Natürlich gab es auch unsympathische Grenzer - einer nervte mich einmal am Potsdamer Platz, weil er unbedingt meine Pass sehen und abstempeln wollte, als die Mauer schon so löchrig war wie ein Schweizer Käse und alle Welt irgendwo rein- und rausspazierte aus der Deutschen Demokratischen Republik. Er meinte felsenfest, jedes "souveräne Land" hätte nun einmal Passkontrollen und konnte mit meinem Hinweis auf die EG-Staaten, wo es weder Pass- noch Ausweiskontrollen mehr gab, nichts anfangen. Später sah ich ihn mal bei der S-Bahn als Aufsicht. Die Mauer, die er einst bewachte, gibt es nun nicht mehr. Ich weine ihr keine Träne nach.

"Let them come to Berlin!" (John F. Kennedy)

Nirgendwo auf der Welt sollten Menschen durch Mauern voneinander getrennt sein. Und doch sind oft nicht die Mauern aus Beton das Problem - es sind die Mauern in den Köpfen der Menschen. Wenn man sogar ein Volk 28 Jahre lang so entzweien konnte, das sich doch zuvor so gemeinschaftlich als eins verstanden hatte - und jetzt zum Glück auch wieder versteht - was mag denn an anderen Orten der Welt helfen, Meschen wieder zueinander zu bringen, die einmal eins waren - statt sie zu trennen in Ost und West, in Nord und Süd, in Israeli und Palästinenser?
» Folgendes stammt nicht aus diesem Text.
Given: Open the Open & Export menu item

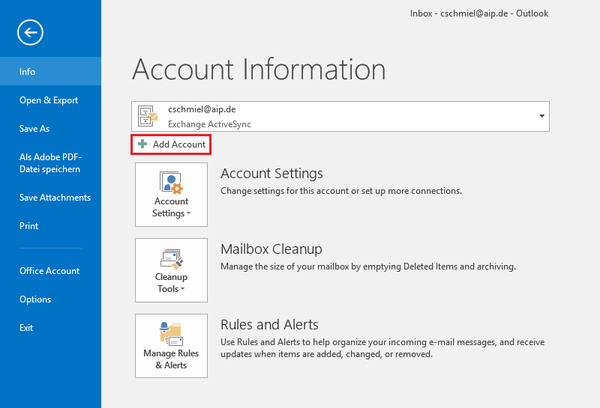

John F. Kennedy sagte 1963 vor dem West-Berliner Rathaus Schöneberg: "Die Mauer schlägt nicht nur der Geschichte ins Gesicht, sie schlägt der Menschlichkeit ins Gesicht". Und genau so ist es.

Die Geschichte geht nie zu Ende - und leider siegt nicht immer nur das Gute. Doch hier in Berlin, hier hatte es einmal gesiegt! Es war wunderschön - und ich war live dabei.

Noch heute steht ein Stück Berliner Mauer auf meinem Schreibtisch - ich habe es selbst mit einem Hammer aus diesem Monster der Geschichte herausgetrümmert. Und immer, wenn ich es anschaue, denke ich an jenen Abend zurück - und höre im Geiste Menschen Schillers "Ode an die Freude" singen: "Alle Menschen werden Brüder, - wo dein sanfter Flügel weilt!"